Spreading dynamics of biomimetic actin cortices

Abstract

Reconstituted systems mimicking cells are interesting tools for understanding the details of cell behavior. Here, we use an experimental system that mimics cellular actin cortices, namely liposomes developing an actin shell close to their inner membrane, and we study their dynamics of spreading. We show that depending on the morphology of the actin shell inside the liposome, spreading dynamics is either reminiscent of a bare liposome (in the case of a sparse actin shell) or of a cell (in the case of a continuous actin shell). We use a mechanical model that qualitatively accounts for the shape of the experimental curves. From the data on spreading dynamics, we extract characteristic times that are consistent with mechanical estimates. The mechanical characterization of such stripped-down experimental systems paves the way for a more complex design closer to a cell. We report here the first step in building an artificial cell and studying its mechanics.

Figure 1

Dynamics of spreading. Area of contact as a function of time observed by RICM (A) for low χ and (B) for high χ conditions. (Insets) Time lapse of RICM outline of spreading area with indicated time interval; scale bars are 5 μm.

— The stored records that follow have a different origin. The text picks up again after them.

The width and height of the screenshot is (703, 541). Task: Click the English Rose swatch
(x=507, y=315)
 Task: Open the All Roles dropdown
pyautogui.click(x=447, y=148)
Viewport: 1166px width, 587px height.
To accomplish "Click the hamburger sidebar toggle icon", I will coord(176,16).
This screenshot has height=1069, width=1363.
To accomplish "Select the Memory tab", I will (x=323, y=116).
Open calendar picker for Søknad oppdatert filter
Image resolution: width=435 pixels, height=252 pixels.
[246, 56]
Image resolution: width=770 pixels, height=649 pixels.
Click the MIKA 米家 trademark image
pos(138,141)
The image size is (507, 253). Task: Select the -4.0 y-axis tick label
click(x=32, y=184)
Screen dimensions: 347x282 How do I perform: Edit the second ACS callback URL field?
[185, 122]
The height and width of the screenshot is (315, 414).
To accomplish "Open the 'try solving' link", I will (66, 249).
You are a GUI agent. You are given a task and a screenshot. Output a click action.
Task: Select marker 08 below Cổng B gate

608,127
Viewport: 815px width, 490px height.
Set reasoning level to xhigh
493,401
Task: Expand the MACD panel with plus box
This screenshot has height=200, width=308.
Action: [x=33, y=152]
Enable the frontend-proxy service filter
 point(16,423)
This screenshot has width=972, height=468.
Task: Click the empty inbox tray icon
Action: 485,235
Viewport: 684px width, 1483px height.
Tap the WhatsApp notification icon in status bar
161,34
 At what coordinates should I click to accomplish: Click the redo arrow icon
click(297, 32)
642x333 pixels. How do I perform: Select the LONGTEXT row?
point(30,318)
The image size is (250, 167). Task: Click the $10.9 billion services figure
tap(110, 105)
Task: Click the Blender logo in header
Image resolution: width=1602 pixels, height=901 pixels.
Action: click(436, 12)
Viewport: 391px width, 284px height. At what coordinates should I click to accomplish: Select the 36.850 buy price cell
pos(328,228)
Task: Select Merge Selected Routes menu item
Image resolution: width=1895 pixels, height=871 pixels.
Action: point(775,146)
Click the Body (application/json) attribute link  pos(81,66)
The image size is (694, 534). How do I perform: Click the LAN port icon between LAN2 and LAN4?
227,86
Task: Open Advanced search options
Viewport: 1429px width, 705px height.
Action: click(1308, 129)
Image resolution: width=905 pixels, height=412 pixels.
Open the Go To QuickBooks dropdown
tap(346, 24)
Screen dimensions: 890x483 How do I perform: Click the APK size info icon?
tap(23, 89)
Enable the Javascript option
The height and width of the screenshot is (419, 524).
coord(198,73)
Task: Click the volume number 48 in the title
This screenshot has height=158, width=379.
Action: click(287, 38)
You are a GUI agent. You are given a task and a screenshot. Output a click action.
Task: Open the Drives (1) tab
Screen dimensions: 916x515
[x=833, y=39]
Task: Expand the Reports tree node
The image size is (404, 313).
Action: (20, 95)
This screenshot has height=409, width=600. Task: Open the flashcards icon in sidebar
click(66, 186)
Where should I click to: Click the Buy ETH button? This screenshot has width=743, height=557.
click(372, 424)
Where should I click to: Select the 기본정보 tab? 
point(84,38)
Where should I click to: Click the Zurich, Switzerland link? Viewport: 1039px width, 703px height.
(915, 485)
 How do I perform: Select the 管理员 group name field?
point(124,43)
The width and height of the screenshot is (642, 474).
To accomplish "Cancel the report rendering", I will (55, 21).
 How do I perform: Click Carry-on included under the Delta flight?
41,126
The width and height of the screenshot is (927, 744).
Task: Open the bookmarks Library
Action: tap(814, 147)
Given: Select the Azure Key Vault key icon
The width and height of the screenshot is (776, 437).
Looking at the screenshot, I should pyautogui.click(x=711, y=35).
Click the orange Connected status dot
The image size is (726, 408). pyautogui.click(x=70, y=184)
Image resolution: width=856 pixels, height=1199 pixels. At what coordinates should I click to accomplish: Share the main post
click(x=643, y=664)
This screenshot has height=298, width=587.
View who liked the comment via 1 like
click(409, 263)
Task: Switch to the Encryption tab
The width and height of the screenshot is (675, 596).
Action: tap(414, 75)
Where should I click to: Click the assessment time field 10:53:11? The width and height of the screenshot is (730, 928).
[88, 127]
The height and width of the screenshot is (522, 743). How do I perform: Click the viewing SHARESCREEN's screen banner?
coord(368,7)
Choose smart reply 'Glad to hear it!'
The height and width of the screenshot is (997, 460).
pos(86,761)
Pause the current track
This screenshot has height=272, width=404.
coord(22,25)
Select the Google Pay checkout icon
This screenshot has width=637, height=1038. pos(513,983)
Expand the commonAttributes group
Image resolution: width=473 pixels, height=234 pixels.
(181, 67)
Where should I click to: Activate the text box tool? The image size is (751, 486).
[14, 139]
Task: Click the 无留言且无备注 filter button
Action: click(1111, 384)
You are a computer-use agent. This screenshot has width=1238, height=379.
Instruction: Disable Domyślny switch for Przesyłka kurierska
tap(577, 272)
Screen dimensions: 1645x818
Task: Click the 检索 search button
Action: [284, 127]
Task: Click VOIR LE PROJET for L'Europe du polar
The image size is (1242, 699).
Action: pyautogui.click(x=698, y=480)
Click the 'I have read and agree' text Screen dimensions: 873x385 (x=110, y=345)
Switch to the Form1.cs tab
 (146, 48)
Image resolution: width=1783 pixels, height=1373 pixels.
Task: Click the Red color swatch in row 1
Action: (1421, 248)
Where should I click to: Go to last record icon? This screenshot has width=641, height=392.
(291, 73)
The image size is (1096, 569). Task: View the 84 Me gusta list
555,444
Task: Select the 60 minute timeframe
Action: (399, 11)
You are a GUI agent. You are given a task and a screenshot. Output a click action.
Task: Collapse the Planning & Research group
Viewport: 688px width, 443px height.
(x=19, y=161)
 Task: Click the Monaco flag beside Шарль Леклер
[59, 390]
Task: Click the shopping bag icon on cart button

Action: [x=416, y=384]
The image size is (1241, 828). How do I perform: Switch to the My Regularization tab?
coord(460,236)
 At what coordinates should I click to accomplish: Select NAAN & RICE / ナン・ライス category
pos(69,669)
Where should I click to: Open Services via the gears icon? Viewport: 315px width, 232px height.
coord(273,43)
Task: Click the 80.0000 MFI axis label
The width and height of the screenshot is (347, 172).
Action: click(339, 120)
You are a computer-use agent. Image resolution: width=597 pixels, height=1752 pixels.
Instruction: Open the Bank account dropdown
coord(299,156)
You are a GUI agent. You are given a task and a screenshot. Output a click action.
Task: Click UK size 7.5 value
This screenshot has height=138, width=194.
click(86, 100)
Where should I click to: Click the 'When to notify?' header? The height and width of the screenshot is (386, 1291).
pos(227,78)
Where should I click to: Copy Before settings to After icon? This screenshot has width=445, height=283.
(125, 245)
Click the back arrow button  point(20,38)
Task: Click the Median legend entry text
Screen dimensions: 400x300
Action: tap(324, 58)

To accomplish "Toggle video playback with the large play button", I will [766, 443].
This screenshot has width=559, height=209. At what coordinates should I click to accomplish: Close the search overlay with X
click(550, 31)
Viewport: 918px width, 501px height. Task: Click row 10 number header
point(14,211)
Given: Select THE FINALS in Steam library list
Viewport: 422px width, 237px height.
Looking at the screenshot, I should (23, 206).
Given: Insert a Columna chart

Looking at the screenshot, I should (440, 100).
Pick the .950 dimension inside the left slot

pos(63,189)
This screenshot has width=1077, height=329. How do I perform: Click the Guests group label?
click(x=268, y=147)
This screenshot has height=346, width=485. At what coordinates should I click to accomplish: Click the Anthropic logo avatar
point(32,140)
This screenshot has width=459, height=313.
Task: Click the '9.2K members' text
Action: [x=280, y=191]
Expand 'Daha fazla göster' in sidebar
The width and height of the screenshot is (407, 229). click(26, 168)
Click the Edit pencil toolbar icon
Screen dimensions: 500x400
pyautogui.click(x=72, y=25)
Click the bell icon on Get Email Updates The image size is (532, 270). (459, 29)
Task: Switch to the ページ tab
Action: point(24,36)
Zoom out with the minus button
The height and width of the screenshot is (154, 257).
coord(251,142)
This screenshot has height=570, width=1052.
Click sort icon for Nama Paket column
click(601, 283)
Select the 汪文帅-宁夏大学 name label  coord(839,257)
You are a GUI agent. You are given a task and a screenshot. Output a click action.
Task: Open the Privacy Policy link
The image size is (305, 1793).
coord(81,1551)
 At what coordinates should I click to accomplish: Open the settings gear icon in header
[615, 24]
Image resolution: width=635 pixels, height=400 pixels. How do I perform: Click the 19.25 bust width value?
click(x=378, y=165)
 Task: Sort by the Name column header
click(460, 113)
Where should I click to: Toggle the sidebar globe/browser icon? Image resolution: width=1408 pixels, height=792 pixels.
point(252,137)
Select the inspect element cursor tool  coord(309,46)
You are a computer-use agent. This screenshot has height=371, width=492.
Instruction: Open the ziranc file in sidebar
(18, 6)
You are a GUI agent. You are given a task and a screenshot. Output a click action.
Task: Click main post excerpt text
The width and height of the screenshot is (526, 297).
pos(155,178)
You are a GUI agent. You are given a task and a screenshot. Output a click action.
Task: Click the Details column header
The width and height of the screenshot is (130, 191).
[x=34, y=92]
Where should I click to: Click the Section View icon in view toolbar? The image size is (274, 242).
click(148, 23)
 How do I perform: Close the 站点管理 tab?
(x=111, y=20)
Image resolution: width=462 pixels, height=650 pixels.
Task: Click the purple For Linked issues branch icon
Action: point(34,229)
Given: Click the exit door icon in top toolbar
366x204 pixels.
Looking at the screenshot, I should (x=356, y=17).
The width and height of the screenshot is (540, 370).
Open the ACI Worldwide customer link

Squares in panel A are curves for bare liposomes, solid dots are curves for different values of χ, as indicated in the insets.

Figure 2

Actin cortices observed by confocal microscopy in a small liposome (radius R = 4.5 μm, left column) and in a large liposome (radius R = 18 μm, right column). (A and B) Three-dimensional top view. (C and D) Equatorial fluorescence as a function of time. (E and F) Three-dimensional bottom view, with the plane of contact indicated by the four solid corners; the open lines indicate the contour of the contact area. The small liposome (left column) appears patchier than the large one (right column). Unit square = 5 μm. (G and I) Fluorescence images of the contact area observed by epifluorescence microscopy for different value of χ. (H and J) Calculations of variance, χ in the fluorescence intensity in panels G and I, over a window of two pixels. The χ parameter characterizes the density of actin.

Figure 3

Tracking of actin patches distinguishes continuous from discontinuous cortices. (A) Fluorescent actin patches within an apical confocal slice. The actin cortex may be discontinuous with low χ (top left, the slice is taken at 31 μm from the surface), or continuous with high χ-cortices (bottom left, the slice is taken at 17 μm from the surface). Isosurface rendering and surface tracking of the actin patches maps out their trajectories over time (A, right). Shaded regions are the tracked actin patches, and the trajectories are colored to reflect time, getting darker as time progresses. Grid is 1 μm. (B) MSD for the individual surfaces in panel A, on a linear plot, and log plot (inset). (Lines) Linear fits of the MSD.

Figure 4

Liposome at steady state of spreading. (A) Schematic representation of an adhered liposome at steady state with notations. Surface tension (or force per unit contact length) are γ_SW between the solid substrate and the aqueous solution surrounding the liposome, γ_SL between the substrate/liposome surface, and σ_f is the final membrane tension. (B) The adhered liposome is observed by confocal microscopy and characterized by the contact angle θ^∗ between the liposome and the coated surface. Unit square is 1 μm. (C) Contact angle θ^∗ distribution for liposomes of all χ. The plot is normalized by its maximum. The average value is 〈θ^∗〉 = 48.8°. The histogram is fit by a Gaussian (line) with a variance of 252.3.

Figure 5

Spreading dynamics of liposomes with varying actin content. Spreading of (A) bare, (B) low χ, and (C) high χ liposomes on polyhistidine-coated coverslips. The contact area is normalized by the steady-state spread area A^∗, and the time is normalized by the fitted time constant for each curve, τ_m for panels A and B, and τ_c for panel C. (D) Fitted time constants τ_m for bare liposomes (open circles) and liposomes displaying a low χ (squares), with τ_c for liposomes displaying a high χ (solid circles) as a function of the χ-value. Bare liposomes correspond to χ = 0. (E) Schematic representation of an adhered liposome during early spreading with notations.